■ Task directions ■
Output only the lines that run from the line holding "At what coordinates" to the end of the data below, including both ends, without any pictures.

■ Collected data ■
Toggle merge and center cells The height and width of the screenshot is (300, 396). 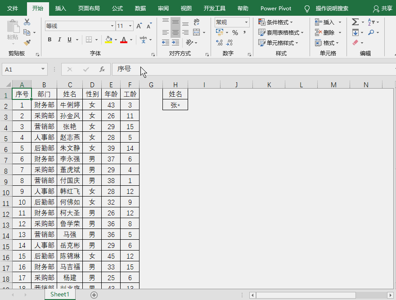coord(196,32)
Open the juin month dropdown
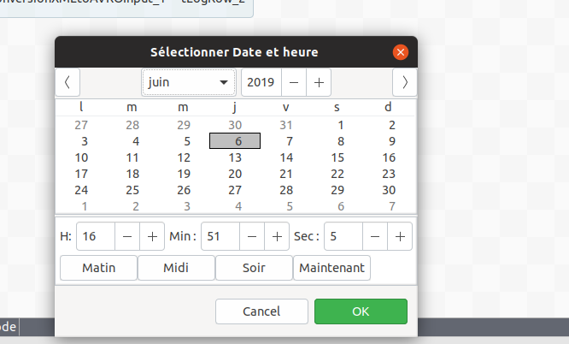This screenshot has height=344, width=569. coord(189,82)
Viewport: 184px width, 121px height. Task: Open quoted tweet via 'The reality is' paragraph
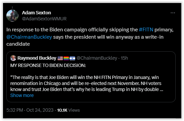[x=87, y=83]
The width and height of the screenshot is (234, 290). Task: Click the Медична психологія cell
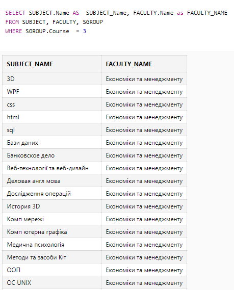(x=51, y=245)
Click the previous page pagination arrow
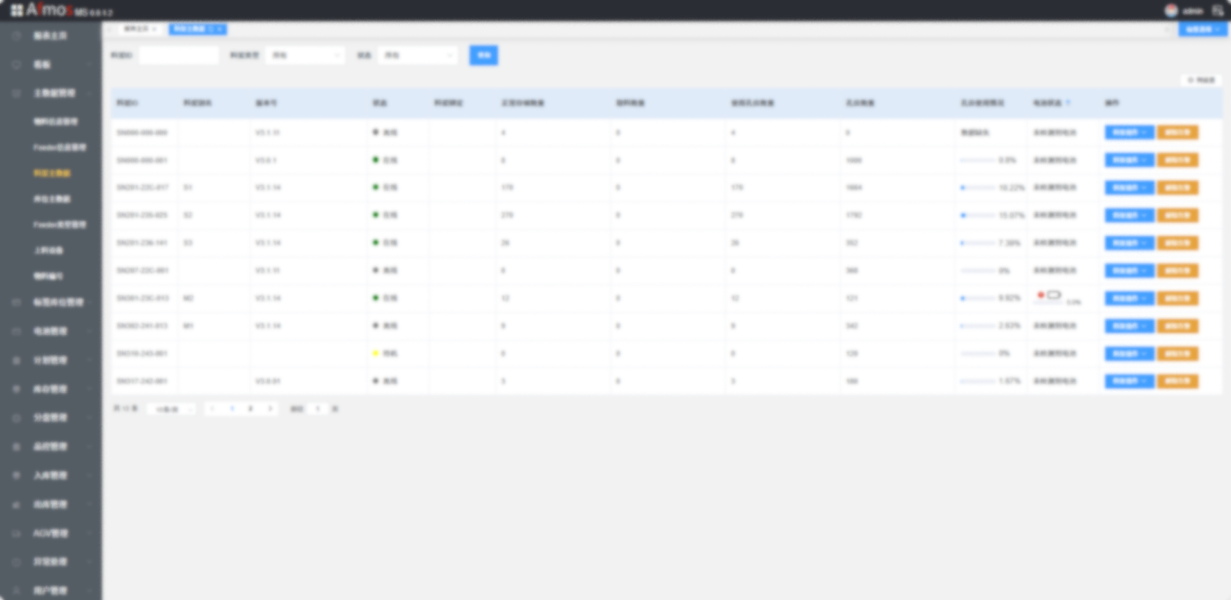 point(212,409)
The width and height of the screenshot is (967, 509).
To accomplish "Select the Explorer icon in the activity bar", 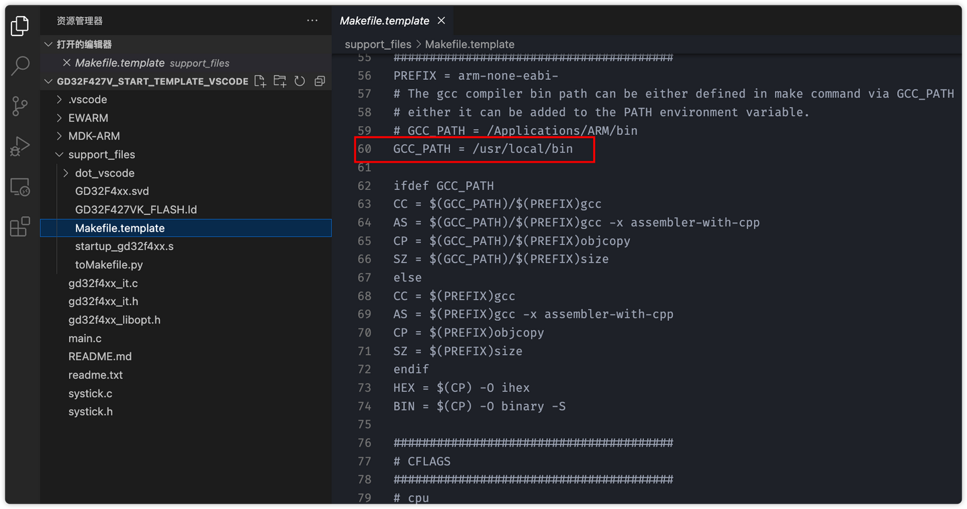I will click(x=19, y=26).
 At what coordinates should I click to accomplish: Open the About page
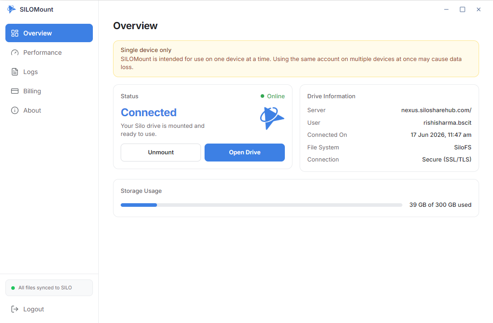click(x=49, y=110)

■ Solution ■
 At what coordinates should I click to accomplish: Open the About page
click(x=49, y=110)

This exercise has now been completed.